What the exercise asks: Reproduce every line of the material below without changing anything.

Data excerpts:
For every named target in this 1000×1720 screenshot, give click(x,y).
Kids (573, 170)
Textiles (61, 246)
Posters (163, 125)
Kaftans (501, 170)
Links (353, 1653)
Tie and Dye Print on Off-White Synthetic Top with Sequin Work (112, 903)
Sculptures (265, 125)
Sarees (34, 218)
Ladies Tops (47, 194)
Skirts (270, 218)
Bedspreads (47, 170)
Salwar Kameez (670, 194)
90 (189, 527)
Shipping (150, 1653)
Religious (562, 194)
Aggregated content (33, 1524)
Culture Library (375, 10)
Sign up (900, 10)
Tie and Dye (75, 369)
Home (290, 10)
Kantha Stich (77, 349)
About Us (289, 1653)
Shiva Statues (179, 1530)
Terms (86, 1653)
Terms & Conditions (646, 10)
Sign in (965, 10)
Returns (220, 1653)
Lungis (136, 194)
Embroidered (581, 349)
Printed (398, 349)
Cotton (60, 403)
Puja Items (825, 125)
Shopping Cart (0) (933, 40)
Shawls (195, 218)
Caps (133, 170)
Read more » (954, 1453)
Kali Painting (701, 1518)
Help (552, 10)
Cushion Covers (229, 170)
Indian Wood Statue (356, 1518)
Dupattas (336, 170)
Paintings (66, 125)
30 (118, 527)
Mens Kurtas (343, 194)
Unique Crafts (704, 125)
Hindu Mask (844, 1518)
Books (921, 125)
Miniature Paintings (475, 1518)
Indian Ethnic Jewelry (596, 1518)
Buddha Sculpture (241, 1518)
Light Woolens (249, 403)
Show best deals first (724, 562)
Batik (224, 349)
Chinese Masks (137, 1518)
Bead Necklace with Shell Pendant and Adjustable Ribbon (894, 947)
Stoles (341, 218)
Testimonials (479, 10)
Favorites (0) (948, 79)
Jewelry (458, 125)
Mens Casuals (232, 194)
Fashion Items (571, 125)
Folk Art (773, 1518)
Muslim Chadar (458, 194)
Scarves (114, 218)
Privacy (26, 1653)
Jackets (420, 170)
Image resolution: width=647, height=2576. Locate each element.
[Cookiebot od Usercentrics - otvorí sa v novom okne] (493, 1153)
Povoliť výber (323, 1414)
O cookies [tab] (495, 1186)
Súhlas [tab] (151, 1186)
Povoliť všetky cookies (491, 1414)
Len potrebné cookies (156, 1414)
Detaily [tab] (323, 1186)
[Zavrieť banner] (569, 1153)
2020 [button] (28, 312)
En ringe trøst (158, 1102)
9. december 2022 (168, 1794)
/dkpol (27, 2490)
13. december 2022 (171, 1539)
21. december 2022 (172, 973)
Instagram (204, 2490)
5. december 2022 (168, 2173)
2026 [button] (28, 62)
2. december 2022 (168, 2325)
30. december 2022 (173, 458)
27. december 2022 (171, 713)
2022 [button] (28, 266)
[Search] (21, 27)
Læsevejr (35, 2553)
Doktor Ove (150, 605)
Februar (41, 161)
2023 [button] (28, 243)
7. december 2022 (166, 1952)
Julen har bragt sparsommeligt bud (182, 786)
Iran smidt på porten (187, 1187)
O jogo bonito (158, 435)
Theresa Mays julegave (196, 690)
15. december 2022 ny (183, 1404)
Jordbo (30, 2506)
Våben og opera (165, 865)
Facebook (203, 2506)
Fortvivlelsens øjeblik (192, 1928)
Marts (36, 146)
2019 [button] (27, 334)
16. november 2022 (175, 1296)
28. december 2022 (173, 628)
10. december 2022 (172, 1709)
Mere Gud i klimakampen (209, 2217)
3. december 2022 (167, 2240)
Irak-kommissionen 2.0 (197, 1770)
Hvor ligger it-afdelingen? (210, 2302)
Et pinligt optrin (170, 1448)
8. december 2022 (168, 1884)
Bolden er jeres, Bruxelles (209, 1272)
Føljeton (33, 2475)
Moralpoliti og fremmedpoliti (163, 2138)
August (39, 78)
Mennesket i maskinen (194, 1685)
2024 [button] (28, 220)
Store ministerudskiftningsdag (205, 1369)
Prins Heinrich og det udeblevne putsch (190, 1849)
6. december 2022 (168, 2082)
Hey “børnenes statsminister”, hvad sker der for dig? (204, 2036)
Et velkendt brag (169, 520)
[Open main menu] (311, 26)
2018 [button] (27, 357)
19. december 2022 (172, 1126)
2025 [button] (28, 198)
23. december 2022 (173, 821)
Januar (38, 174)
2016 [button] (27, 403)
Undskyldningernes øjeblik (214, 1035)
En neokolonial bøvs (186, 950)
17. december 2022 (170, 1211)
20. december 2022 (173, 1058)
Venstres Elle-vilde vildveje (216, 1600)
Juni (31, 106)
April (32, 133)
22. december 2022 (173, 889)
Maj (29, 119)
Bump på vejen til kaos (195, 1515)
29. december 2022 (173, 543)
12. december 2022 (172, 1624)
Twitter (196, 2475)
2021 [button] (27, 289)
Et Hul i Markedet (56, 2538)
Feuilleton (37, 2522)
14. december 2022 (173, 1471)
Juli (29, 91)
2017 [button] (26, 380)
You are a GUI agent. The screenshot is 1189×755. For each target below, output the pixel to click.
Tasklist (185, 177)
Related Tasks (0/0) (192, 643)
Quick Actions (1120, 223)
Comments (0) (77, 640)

Output of the exercise:
For every named target in this 1000×1720 screenshot, give click(x,y).
Kids (573, 170)
Textiles (61, 246)
Posters (163, 125)
Kaftans (501, 170)
Links (353, 1653)
Tie and Dye Print on Off-White Synthetic Top with Sequin Work (112, 903)
Sculptures (265, 125)
Sarees (34, 218)
Ladies Tops (47, 194)
Skirts (270, 218)
Bedspreads (47, 170)
Salwar Kameez (670, 194)
90 (189, 527)
Shipping (150, 1653)
Religious (562, 194)
Aggregated content (33, 1524)
Culture Library (375, 10)
Sign up (900, 10)
Tie and Dye (75, 369)
Home (290, 10)
Kantha Stich (77, 349)
About Us (289, 1653)
Shiva Statues (179, 1530)
Terms (86, 1653)
Terms & Conditions (646, 10)
Sign in (965, 10)
Returns (220, 1653)
Lungis (136, 194)
Embroidered (581, 349)
Printed (398, 349)
Cotton (60, 403)
Puja Items (825, 125)
Shopping Cart (0) (933, 40)
Shawls (195, 218)
Caps (133, 170)
Read more » (954, 1453)
Kali Painting (701, 1518)
Help (552, 10)
Cushion Covers (229, 170)
Indian Wood Statue (356, 1518)
Dupattas (336, 170)
Paintings (66, 125)
30 (118, 527)
Mens Kurtas (343, 194)
Unique Crafts (704, 125)
Hindu Mask (844, 1518)
Books (921, 125)
Miniature Paintings (475, 1518)
Indian Ethnic Jewelry (596, 1518)
Buddha Sculpture (241, 1518)
Light Woolens (249, 403)
Show best deals first (724, 562)
Batik (224, 349)
Chinese Masks (137, 1518)
Bead Necklace with Shell Pendant and Adjustable Ribbon (894, 947)
Stoles (341, 218)
Testimonials (479, 10)
Favorites (0) (948, 79)
Jewelry (458, 125)
Mens Casuals (232, 194)
Fashion Items (571, 125)
Folk Art (773, 1518)
Muslim Chadar (458, 194)
Scarves (114, 218)
Privacy (26, 1653)
Jackets (420, 170)
Image resolution: width=647, height=2576. Locate each element.
[Cookiebot od Usercentrics - otvorí sa v novom okne] (493, 1153)
Povoliť výber (323, 1414)
O cookies [tab] (495, 1186)
Súhlas [tab] (151, 1186)
Povoliť všetky cookies (491, 1414)
Len potrebné cookies (156, 1414)
Detaily [tab] (323, 1186)
[Zavrieť banner] (569, 1153)
2020 [button] (28, 312)
En ringe trøst (158, 1102)
9. december 2022 (168, 1794)
/dkpol (27, 2490)
13. december 2022 (171, 1539)
21. december 2022 (172, 973)
Instagram (204, 2490)
5. december 2022 (168, 2173)
2026 [button] (28, 62)
2. december 2022 (168, 2325)
30. december 2022 (173, 458)
27. december 2022 (171, 713)
2022 [button] (28, 266)
[Search] (21, 27)
Læsevejr (35, 2553)
Doktor Ove (150, 605)
Februar (41, 161)
2023 [button] (28, 243)
7. december 2022 (166, 1952)
Julen har bragt sparsommeligt bud (182, 786)
Iran smidt på porten (187, 1187)
O jogo bonito (158, 435)
Theresa Mays julegave (196, 690)
15. december 2022 ny (183, 1404)
Jordbo (30, 2506)
Våben og opera (165, 865)
Facebook (203, 2506)
Fortvivlelsens øjeblik (192, 1928)
Marts (36, 146)
2019 [button] (27, 334)
16. november 2022 (175, 1296)
28. december 2022 (173, 628)
10. december 2022 (172, 1709)
Mere Gud i klimakampen (209, 2217)
3. december 2022 (167, 2240)
Irak-kommissionen 2.0 (197, 1770)
Hvor ligger it-afdelingen? (210, 2302)
Et pinligt optrin (170, 1448)
8. december 2022 (168, 1884)
Bolden er jeres, Bruxelles (209, 1272)
Føljeton (33, 2475)
Moralpoliti og fremmedpoliti (163, 2138)
August (39, 78)
Mennesket i maskinen (194, 1685)
2024 [button] (28, 220)
Store ministerudskiftningsdag (205, 1369)
Prins Heinrich og det udeblevne putsch (190, 1849)
6. december 2022 (168, 2082)
Hey “børnenes statsminister”, hvad sker der for dig? (204, 2036)
Et velkendt brag (169, 520)
[Open main menu] (311, 26)
2018 [button] (27, 357)
19. december 2022 (172, 1126)
2025 [button] (28, 198)
23. december 2022 (173, 821)
Januar (38, 174)
2016 [button] (27, 403)
Undskyldningernes øjeblik (214, 1035)
En neokolonial bøvs (186, 950)
17. december 2022 (170, 1211)
20. december 2022 (173, 1058)
Venstres Elle-vilde vildveje (216, 1600)
Juni (31, 106)
April (32, 133)
22. december 2022 (173, 889)
Maj (29, 119)
Bump på vejen til kaos (195, 1515)
29. december 2022 (173, 543)
12. december 2022 (172, 1624)
Twitter (196, 2475)
2021 [button] (27, 289)
Et Hul i Markedet (56, 2538)
Feuilleton (37, 2522)
14. december 2022 (173, 1471)
Juli (29, 91)
2017 [button] (26, 380)
You are a GUI agent. The screenshot is 1189×755. For each target below, output the pixel to click.
Tasklist (185, 177)
Related Tasks (0/0) (192, 643)
Quick Actions (1120, 223)
Comments (0) (77, 640)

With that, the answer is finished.